2.2 Hand surface point cloud edge convolution for human-machine interaction

In GSFAN, edge convolution is a key technique that can effectively capture local structures and geometric features in hand surface point cloud data. The point cloud on the surface of the hand can be viewed as an unordered set of N points, thus it can be represented as an undirected graph, where each point is a node in the graph, and the edges between nodes represent their proximity (Figure 3a). In edge convolution, it is necessary to construct a graph structure to capture local proximity information of the hand surface point cloud. The commonly used methods for constructing graphs include different algorithms such as radius neighbors, which can determine the connection relationship based on the distance between each center point and its nearest neighbor point. Once the graph structure is constructed, edge convolution operations can be performed. The basic idea of edge convolution is to update the node representation by aggregating the features of neighboring nodes of each node. In the point cloud of the hand surface, each node can be represented as a vector containing position and other features. The edge convolution operation obtains a new representation of each node by aggregating and updating the features of its neighboring nodes (Figure 3b). GSFAN extracts higher-level feature representations by stacking multiple layers of edge convolution, gradually learning richer hand surface point cloud features. However, whether the more edge convolution layers, the better the effect, will be analyzed in detail and depth in this research.

Figure 3

Figure 3. (a) Graph structure representation of real hand surface point clouds. (b) Each point in the hand surface point clouds is traversed as the center point.

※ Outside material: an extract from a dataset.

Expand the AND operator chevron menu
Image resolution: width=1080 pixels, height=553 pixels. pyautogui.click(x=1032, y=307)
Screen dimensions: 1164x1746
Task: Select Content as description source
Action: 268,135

The node set $V$ contains all the points in the hand surface point cloud. Each point $v_{i}$ corresponds to a coordinate point in three-dimensional space, and the set of node $V$ can be expressed as Equation (1).

\begin{array}{l} V = \{v_{1}, v_{2}, \dots v_{N}\} & (1) \end{array}

Where $N$ is the number of points in the point cloud on the surface of the hand. Each node $v_{i}$ can be represented by a feature vector $x_{i}$ , which contains the coordinates and other relevant information of the point, and can be expressed as Equation (2).

\begin{array}{l} x_{i} = \{x_{i}^{coord}, x_{i}^{other}\} & (2) \end{array}

Where $x_{i}^{coord}$ is the three-dimensional coordinates of the point (for example, $x_{i} = [x, y, z]$ ), and $x_{i}^{other}$ is other features such as color and normal.

The edge set $E$ defines the connection relationship between nodes in the graph, and for hand surface point clouds, threshold distance is used to define edges. For any two nodes $v_{i}$ and $v_{j}$ , if the spatial distance between them is less than a certain threshold $d_{thresh}$ , it can be expressed as Equation (3).

\begin{array}{l} E = \{e_{i j} | dist (v i, v j) < d_{thresh}\} & (3) \end{array}

Where $dist (v i, v j)$ is a function for calculating the distance between nodes $v_{i}$ and $v_{j}$ . In order to more conveniently represent the graph structure, this research uses the adjacency matrix $A$ , which can be expressed as Equation (4).

A = [\begin{matrix} A_{11} & A_{12} & \dots & A_{1 N} \\ A_{21} & A_{22} & \dots & A_{2 N} \\ ⋮ & ⋮ & ⋱ & ⋮ \\ A_{N 1} & A_{N 2} & \dots & A_{N N} \end{matrix}] (4)

If there is an edge between nodes $v_{i}$ and $v_{j}$ , $A_{i j} = 1$ , otherwise $A_{i j} = 0$ . In this research, we assume that there is a hand surface point cloud dataset of $P$ , where each point $p_{i}$ has a 3D coordinate $(x_{i}, y_{i}, z_{i})$ . For point $p_{i}$ , its local density can be expressed as Equation (5).

\begin{array}{l} p_{i} = \frac{1}{|N_{k} (p_{i})|} \sum_{p_{j} \in N_{k} (p_{i})} d (p_{i}, p_{j}) & (5) \end{array}

Where $N_{k} (p_{i})$ is the set of K-nearest neighbors of point $p_{i}$ , and $d (p_{i}, p_{j})$ is the Euclidean distance between points $p_{i}$ and $p_{j}$ . The neighborhood $N (p_{i})$ of point $p_{i}$ is defined as the set of all points up to $p_{i}$ that do not exceed $r_{i}$ , which can be expressed as Equation (6).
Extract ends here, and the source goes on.